The transfer backend is configured under the transfer_backend field in the top-level ROLL configuration:

transfer_backend:
backend_name: TransferQueue
backend_config:
backend:
SimpleStorage:
num_data_storage_units: 16
  • backend_name: The name of the transfer backend to use.
    • null (default): Disables remote transfer; all data stays local. This is the default behavior when transfer_backend is not configured.
    • TransferQueue: Uses the TransferQueue library for high-performance data transfer.
  • backend_config: Backend-specific configuration dictionary. For TransferQueue, this corresponds to the TransferQueue initialization config.
    • backend.SimpleStorage.num_data_storage_units: The number of storage units to shard data across.
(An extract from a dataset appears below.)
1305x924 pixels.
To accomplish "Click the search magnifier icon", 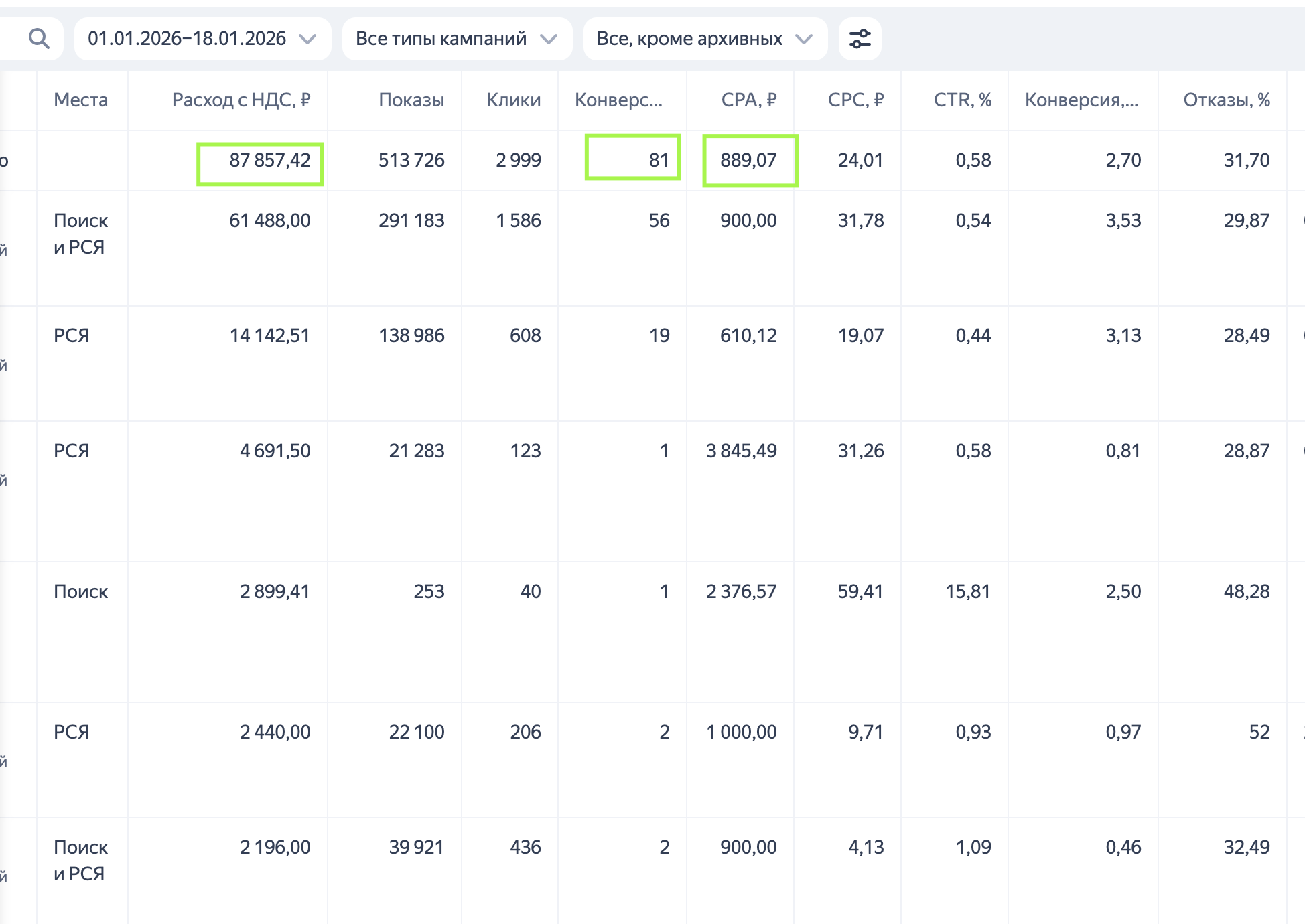I will 39,39.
Can be configured based on the number of CPU cores and cluster nodes. msgpack serialization has a maximum 4 GB limit per object, so larger data transfers require more storage units to shard non_tensor_batch into smaller pieces.
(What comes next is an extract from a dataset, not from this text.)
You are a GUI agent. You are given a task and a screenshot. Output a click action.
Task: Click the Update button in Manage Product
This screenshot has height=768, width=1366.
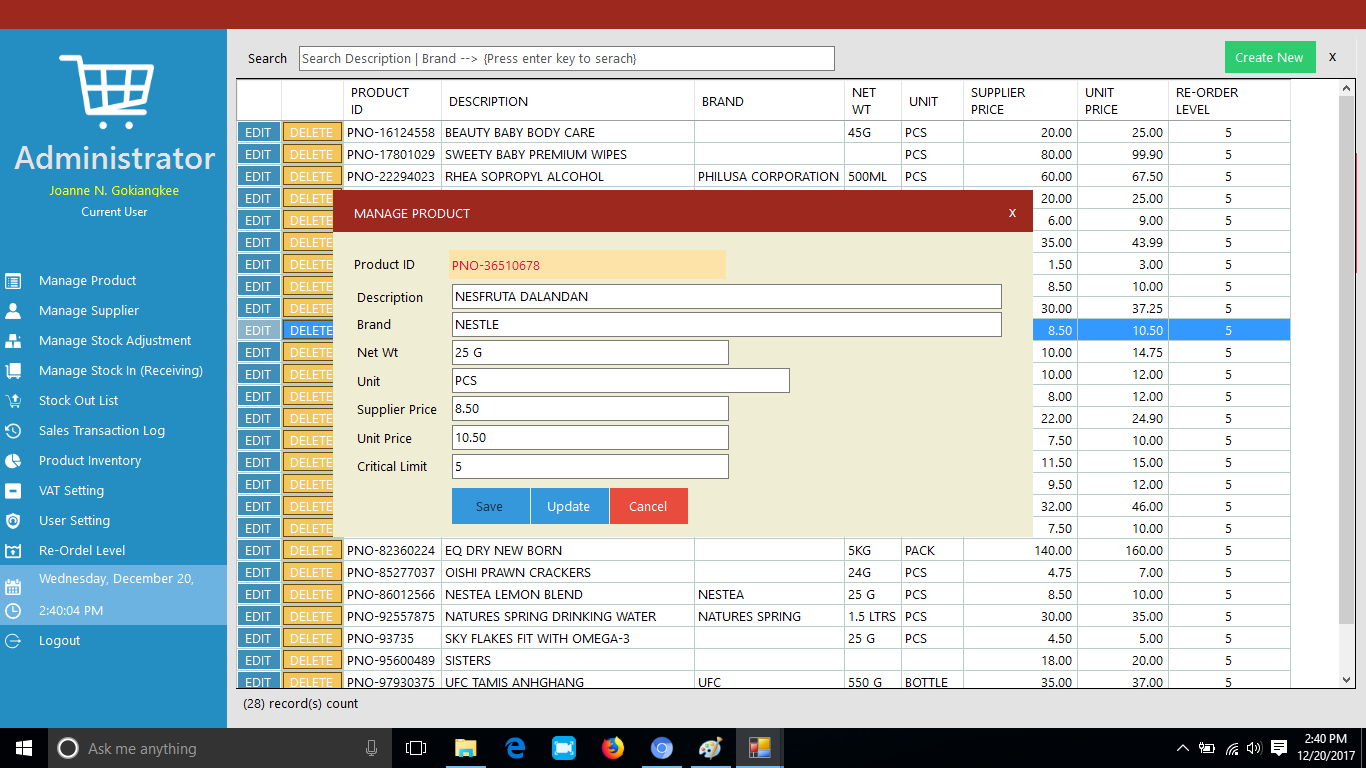pos(569,506)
Agentic Pipeline Optimization

In the Agentic Pipeline, to_remote is called at the RolloutScheduler level by default. To further avoid data aggregation overhead from env workers to the RolloutScheduler, you can manually call to_remote in the env manager before putting data into the output queue:

batch = DataProto.to_remote(batch)
output_queue.put(batch)
caution

Manually calling to_remote inside environment workers is incompatible with filter. When data is filtered out, the Scheduler does not call drop() on the filtered data, causing a leak in the remote store. Only use manual to_remote in env workers when filter is not required. (TODO: support automatic drop() on filtered RemoteBatch in the Scheduler)

Development Status

BackendStatusNotes
TransferQueueEnd-to-end testedProduction-ready. Tested across RLVR, VLM, and Agentic pipelines.
RayMemoryStoreIllustration onlyNot tested. Provided as a reference implementation for the ColumnRemoteBatch pattern.

TODO

  • Avoid full materialization at Trainer: Currently the Trainer calls materialize() on the entire RemoteBatch. This can be optimized to only materialize the fields actually needed, avoiding unnecessary data fetching.
  • Selective prefetch on Driver: Implement selective prefetch in the Pipeline Driver to batch-fetch fields needed by upcoming steps, reducing the overhead of multiple small fetches.
  • Automatic drop() on filtered RemoteBatch in the Scheduler to prevent remote storage leaks.